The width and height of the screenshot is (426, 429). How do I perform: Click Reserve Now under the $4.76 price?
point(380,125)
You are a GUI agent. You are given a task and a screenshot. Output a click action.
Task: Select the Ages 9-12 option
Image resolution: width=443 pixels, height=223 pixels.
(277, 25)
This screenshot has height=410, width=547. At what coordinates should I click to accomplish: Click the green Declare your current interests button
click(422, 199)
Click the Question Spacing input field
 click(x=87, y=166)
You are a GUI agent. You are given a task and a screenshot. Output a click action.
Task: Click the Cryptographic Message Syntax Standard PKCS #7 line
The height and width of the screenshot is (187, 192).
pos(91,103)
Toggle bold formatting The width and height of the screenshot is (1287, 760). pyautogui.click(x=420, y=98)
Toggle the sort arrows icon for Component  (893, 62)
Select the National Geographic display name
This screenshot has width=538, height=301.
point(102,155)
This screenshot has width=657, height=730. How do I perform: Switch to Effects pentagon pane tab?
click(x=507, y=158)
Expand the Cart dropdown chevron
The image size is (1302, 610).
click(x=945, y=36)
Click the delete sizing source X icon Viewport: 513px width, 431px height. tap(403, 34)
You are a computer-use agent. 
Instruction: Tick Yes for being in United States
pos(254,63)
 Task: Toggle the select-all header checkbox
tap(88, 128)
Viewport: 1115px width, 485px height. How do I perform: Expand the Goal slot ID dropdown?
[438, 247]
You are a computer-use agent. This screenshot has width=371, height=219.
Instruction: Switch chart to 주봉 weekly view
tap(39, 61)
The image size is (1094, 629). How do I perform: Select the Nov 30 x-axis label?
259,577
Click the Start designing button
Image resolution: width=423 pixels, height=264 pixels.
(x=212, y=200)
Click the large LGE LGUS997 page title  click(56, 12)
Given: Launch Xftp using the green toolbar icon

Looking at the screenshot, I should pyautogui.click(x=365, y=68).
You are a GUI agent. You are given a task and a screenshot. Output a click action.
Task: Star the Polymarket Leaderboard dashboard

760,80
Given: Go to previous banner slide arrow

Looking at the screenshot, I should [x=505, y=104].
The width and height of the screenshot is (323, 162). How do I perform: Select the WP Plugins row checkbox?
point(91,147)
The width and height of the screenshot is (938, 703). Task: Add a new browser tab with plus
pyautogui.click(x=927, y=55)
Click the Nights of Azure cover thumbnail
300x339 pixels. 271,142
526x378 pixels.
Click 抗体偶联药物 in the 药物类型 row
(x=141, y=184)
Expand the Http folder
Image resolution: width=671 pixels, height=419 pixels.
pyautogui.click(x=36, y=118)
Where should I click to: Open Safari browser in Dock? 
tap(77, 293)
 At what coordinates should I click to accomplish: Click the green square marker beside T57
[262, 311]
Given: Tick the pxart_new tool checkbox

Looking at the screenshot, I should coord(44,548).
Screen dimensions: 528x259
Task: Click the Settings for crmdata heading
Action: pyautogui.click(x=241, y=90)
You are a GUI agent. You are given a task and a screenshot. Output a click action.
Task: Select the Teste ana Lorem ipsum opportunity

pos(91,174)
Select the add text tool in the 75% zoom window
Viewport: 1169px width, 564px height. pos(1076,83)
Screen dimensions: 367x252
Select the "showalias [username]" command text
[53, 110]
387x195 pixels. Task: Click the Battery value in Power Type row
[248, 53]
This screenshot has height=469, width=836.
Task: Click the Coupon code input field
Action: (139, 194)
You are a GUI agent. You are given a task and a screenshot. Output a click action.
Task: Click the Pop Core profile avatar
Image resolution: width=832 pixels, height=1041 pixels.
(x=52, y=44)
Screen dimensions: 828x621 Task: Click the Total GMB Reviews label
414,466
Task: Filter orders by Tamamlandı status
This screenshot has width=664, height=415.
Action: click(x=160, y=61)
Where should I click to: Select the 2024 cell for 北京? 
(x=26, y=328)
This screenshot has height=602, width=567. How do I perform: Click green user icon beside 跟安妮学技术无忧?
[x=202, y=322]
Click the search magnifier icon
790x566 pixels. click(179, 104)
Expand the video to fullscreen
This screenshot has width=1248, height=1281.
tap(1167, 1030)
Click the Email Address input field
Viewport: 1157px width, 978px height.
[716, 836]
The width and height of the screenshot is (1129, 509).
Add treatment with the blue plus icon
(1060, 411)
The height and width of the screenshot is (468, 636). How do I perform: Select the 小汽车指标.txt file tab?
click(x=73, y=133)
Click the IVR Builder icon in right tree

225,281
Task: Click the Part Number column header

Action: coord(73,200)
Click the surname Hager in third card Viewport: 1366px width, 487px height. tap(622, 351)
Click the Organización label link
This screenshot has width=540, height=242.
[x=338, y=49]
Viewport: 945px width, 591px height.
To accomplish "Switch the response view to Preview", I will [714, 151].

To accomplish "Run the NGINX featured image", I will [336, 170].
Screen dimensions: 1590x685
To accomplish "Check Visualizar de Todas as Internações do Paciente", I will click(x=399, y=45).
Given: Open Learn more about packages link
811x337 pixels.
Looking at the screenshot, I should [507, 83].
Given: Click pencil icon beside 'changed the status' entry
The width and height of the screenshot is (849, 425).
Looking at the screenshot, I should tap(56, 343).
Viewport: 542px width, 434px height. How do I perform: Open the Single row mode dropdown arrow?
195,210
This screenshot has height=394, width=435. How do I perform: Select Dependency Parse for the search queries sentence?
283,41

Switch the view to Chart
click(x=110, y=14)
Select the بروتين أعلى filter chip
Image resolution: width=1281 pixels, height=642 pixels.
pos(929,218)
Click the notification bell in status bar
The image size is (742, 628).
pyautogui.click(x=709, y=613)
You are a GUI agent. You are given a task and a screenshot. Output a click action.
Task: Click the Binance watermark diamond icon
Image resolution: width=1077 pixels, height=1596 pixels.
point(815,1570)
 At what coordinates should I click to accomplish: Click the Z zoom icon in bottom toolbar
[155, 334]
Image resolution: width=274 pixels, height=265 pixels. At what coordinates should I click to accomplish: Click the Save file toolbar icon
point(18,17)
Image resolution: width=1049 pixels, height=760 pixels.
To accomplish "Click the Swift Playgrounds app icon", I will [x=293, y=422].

* YOUR ASSIGNMENT
Gather up every line from the listing above in which the word "computer" occurs.

* EXPECTED ANSWER
You are a computer-use agent. 
You are a computer-use agent. This screenshot has width=371, height=219.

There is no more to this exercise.